In performing demolition work for the project in 2002 and 2003, Empire employed members of various unions, including members of Local 91, and members of the Ironworkers Union. (Pl.'s State., ¶ 3). By letter dated November 26, 2002, Local 91 complained that Empire was assigning work to members of the Ironworkers Union rather than Local 91 in violation of Local 91's CBA, and demanded that Empire assign all work to Local 91. (Def.'s State., ¶¶ 6, 20). Empire contends that Local 91 threatened to bring a claim under the CBA, but never did so during the course of the project. (Def.'s State., ¶ 6).
Empire contends that it paid the benefit funds due to the Ironworkers Union, as well as the wages and benefit fund contributions due to Local 91, after completion of the demolition work. (Def.'s State., ¶ 7). Notwithstanding its position that it had paid Local 91 all of the benefits due, Empire consented to an audit of its payroll books and records after trustees of Local 91 commenced an action against it in April 2003, Bianco, et al. v. Empire Dismantlement Corp., 03-CV-318A(F). (Def.'s State., ¶¶ 8-11). According to Local 91, the audit revealed that Empire had underpaid contributions due. (Pl.'s State., ¶ 11).
B. Procedural History
Plaintiffs commenced this action by filing aComplaint in the United States District Court for the Western District of New York on April 28, 2005. On August 22, 2005, after the parties exchanged initial disclosures, Defendant moved to dismiss or in the alternative for summary judgment on Plaintiffs' second and third causes of action.*fn2 This Court heard oral argument on October 13, 2005, and reserved decision at that time. For the following reasons, Defendant's Motion to Dismiss or for Summary Judgment on Plaintiffs' second and third causes of action is denied.
A. Motion to Dismiss Standard
Rule 12(b)(6) of the Federal Rules of Civil Procedure provides for dismissal of a Complaint for "failure to state a claim upon which relief can be granted." FED. R. CIV. P. 12(b)(6). A court may dismiss an action under this rule if "it appears beyond doubt that the plaintiff can prove no set of facts in support of his claim which will entitle him to relief." Cohen v. Koenig, 25 F.3d 1168, 1172 (2d Cir. 1994) (quoting Conley v. Gibson, 355 U.S. 41, 45-46, 78 S.Ct. 99, 102, 2 L.Ed. 2d 80 (1957)).
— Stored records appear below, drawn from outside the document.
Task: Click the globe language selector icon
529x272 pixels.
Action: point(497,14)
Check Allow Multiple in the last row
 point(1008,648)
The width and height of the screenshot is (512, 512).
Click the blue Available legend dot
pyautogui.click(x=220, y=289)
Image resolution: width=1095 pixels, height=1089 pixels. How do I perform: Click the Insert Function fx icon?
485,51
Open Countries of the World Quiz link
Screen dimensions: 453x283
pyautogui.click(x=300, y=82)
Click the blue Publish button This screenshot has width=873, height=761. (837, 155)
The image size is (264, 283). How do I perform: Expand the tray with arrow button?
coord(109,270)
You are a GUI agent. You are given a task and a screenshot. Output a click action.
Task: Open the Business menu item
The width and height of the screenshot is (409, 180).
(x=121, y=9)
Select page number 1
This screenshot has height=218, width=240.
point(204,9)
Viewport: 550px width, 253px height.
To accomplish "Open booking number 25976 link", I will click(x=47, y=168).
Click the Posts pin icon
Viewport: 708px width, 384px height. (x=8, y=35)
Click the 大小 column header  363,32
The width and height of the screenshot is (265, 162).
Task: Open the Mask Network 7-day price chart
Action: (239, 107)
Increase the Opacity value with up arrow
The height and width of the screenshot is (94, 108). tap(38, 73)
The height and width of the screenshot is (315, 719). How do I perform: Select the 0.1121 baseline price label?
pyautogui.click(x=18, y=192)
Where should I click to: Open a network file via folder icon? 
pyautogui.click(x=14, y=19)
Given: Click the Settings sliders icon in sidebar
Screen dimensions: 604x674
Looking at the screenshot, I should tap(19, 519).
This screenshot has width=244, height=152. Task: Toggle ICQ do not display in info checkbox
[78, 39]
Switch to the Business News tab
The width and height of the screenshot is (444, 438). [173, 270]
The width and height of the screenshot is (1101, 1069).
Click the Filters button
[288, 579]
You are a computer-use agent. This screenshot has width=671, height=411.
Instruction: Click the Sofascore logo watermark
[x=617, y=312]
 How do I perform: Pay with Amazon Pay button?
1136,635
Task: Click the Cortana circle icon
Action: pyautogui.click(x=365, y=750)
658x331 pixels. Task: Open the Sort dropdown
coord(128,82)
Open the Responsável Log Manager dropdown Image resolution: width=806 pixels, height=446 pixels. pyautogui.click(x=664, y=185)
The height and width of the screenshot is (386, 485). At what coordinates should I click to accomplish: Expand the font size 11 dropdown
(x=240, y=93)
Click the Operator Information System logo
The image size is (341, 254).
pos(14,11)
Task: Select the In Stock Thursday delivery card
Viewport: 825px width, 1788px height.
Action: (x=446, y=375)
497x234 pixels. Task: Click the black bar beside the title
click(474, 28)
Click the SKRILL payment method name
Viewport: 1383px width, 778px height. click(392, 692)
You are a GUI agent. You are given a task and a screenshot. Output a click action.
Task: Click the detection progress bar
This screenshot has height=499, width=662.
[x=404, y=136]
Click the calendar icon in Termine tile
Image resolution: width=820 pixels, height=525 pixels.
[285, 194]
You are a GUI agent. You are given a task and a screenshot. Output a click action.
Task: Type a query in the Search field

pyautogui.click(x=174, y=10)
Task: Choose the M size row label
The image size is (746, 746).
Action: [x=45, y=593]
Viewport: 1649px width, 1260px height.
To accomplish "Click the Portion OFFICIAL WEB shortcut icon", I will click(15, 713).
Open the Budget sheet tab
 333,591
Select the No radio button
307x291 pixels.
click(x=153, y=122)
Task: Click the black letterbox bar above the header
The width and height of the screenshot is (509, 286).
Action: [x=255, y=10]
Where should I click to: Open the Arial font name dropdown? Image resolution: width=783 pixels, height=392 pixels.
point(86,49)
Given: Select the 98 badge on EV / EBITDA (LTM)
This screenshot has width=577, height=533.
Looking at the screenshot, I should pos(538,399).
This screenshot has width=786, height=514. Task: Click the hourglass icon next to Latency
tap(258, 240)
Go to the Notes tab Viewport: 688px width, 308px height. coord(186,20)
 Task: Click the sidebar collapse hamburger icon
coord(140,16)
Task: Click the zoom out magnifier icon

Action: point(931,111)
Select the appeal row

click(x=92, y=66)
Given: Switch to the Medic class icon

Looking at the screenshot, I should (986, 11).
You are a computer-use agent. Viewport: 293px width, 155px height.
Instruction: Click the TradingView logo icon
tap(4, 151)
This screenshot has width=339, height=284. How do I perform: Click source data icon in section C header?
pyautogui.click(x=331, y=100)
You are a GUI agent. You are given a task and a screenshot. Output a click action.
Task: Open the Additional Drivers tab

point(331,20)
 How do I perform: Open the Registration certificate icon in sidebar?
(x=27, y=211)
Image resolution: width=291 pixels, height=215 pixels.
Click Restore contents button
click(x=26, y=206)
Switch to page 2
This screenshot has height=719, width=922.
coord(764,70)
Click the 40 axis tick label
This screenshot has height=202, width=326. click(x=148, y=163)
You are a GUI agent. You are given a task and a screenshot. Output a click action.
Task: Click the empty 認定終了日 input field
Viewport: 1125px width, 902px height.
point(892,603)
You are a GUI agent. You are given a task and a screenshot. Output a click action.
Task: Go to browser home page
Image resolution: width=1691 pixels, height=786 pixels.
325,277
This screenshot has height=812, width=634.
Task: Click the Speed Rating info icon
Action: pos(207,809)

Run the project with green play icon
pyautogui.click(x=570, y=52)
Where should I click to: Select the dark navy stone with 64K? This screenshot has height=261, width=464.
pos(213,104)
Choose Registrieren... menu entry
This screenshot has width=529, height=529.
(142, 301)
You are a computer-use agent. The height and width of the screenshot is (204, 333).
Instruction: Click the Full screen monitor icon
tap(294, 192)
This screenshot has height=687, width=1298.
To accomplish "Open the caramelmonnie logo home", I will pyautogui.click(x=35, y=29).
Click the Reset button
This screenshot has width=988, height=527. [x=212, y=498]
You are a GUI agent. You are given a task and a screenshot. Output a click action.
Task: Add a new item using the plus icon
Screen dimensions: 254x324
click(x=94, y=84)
When a court decides a motion under Rule 12(b)(6), all well-pleaded factual allegations contained in the Complaint are assumed true and construed in the non-moving party's favor. See Hosp. Bldg. Co. v. Trustees of Rex Hosp., 425 U.S. 738, 740, 96 S.Ct. 1848, 1850, 48 L.Ed. 2d 338 (1976); Still v. DeBuono, 101 F.3d 888, 891 (2d Cir. 1996). On such a motion, "[t]he issue is not whether a plaintiff will or might ultimately prevail on [his] claim, but whether [he] is entitled to offer evidence in support of the allegations in the complaint." Hamilton Chapter of Alpha Delta Phi, Inc. v. Hamilton Coll., 128 F.3d 59, 62 (2d Cir. 1997) (citation omitted).
B. Summary Judgment Standard
Rule 56 of the Federal Rules of Civil Procedure provides that summary judgment is warranted where the "pleadings, depositions, answers to interrogatories, and admissions on file, together with the affidavits, if any, show that there is no genuine issue as to any material fact and that the moving party is entitled to judgment as a matter of law." FED. R. CIV. P. 56(c). A "genuine issue" exists "if the evidence is such that a reasonable jury could return a verdict for the non-moving party." Anderson v. Liberty Lobby, Inc., 477 U.S. 242, 248, 106 S.Ct. 2505, 2510, 91 L.Ed. 2d 202 (1986); Ford v. Reynolds, 316 F.3d 351, 354 (2d Cir. 2003). A fact is "material" if it "might affect the outcome of the suit under governing law." Anderson, 477 U.S. at 248. In a case where the non-moving party bears the ultimate burden of proof at trial, the movant may satisfy its burden by pointing to the absence of evidence supporting an essential element of the non-moving party's claim. See Celotex Corp. v. Catrett, 477 U.S. 317, 322-23, 106 S.Ct. 2548, 2552, 91 L.Ed. 2d 265 (1986).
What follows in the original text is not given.